45 See id. (citations omitted); see also Abbasi, 582 U.S. at 137 (“[I]f there is an alternative remedial structure present in a certain case, that alone may limit the power of the Judiciary to infer a new Bivens cause of action.”); Muniz, 149 F.4th at 265 (“At bottom, Muniz’s Bivens claim fails because an alternative remedy existed and was made available to him.”). 46 Oliva v. Nivar, 973 F.3d 438, 443-44 (5th Cir. 2020); see also Vega v. United States, 881 F.3d 1146, 1154 (9th Cir. 2018); Jones v. Bradley, No. 4:21-CV-00026, 2023 WL 2088430, at *3 (M.D. Pa. Feb. 17, 2023) (Brann, C.J.) (noting that alternative remedy provided by FTCA counsels against Bivens extension); Oliveras v. Basile, 440 F. Supp. 3d 365, 373 (S.D.N.Y. 2020) (collecting cases). 47 Oliva, 973 F.3d at 444 (citing Minneci v. Pollard, 565 U.S. 118, 129 (2012)); see also Xi v.

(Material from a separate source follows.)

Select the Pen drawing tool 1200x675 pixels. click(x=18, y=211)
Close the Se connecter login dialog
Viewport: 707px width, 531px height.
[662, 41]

Haugen, 68 F.4th 824, 837 (3d Cir. 2023) (noting that “an alternative remedy need not provide ‘complete relief’ or be as ‘effective as an individual damages remedy’ to foreclose Bivens relief” (quoting Egbert, 596 U.S. at 493, 498)). 48 See, e.g., Wilson v. United States, 79 F.4th 312, 315 (3d Cir. 2023) (discussing FTCA claim of medical malpractice under Pennsylvania law raised by detainee in federal detention center). B. Leave to Amend Generally, “in forma pauperis plaintiffs who file complaints subject to
dismissal under Rule 12(b)(6) should receive leave to amend unless amendment would be inequitable or futile.”49 Here, leave to amend will be denied as futile.50 Morgan seeks an extension of Bivens that is both judicially disfavored and
unwarranted under the circumstances. IV. CONCLUSION Based on the foregoing, the Court is constrained to dismiss with prejudice Morgan’s amended complaint pursuant to Federal Rule of Civil Procedure 12(b)(6)
because he fails to state a claim upon which relief may be granted. An appropriate Order follows.
BY THE COURT:
s/ Matthew W. Brann Matthew W. Brann Chief United States District Judge
49 Grayson v. Mayview State Hosp., 293 F.3d 103, 114 (3d Cir. 2002). 50 See Shane v. Fauver, 213 F.3d 113, 115 (3d Cir. 2000) (“‘Futility’ means that the complaint, as amended, would fail to state a claim upon which relief could be granted.” (citation omitted)); Centifanti v. Nix, 865 F.2d 1422, 1431 (3d Cir. 1989) (“[T]he district court may properly deny leave to amend where the amendment would not withstand a motion to dismiss.”).